1 Guinness { 03.21.08 at 5:31 pm }

Next year we should set up a bracket for all the people we know.

I am already way down in the rankings for the one I am participating in. My approach had very little thought backing it up though.

2 Commander Plaza { 03.22.08 at 11:48 am }

Isn’t it usually the 5-12 upset? Hasn’t this happened every year since the late 80’s?

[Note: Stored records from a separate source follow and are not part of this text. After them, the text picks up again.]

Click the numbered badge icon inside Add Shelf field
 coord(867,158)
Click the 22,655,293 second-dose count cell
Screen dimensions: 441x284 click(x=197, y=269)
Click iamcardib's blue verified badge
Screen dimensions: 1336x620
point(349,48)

3 Thermochronic { 03.22.08 at 12:32 pm }

I agree completely, I know that every year I shoot myself in the foot because part of me believes that I can will teams I like to win, and teams I dislike to lose. I don’t care how good Duke is, I will always pick them to get upset because they drive me nuts. Same with Gonzaga, any Big East team, and any team from Florida. Logically, it would make sense for me to pick based on the teams, with emotion removed. Then, if the team I hate dose get upset, well, no money but I’m so happy anyways, who cares? Now, I am winless and unhappy. When will I learn?

I’ve run this pool now for 9 years, and I don’t think a “basketball officianado” has ever won. The only repeat winner (my office mate’s wife) has to ask how many players are on the court at once.

4 thm { 03.22.08 at 7:49 pm }

G: yes, certainly, I’d be in for an AllGuinness-and-friends pool next year. ESPN and other sites make it almost trivial to run.

CP: According to Tiernan, 10-over-6 upsets are supposed to be more common than 11-over-5. He further suggests that these upsets happen with teams that average more than 73 points per game, win, on average, by at least 7, and have experienced coaches.

TC: I’m willing to advance almost any team in my bracket if I think they’ll win, even BYU this year (but I’m glad they lost). I don’t think I’d be willing to advance Oral Roberts, though. I understand the dislike of FL teams, but what’s so annoying about Gonzaga?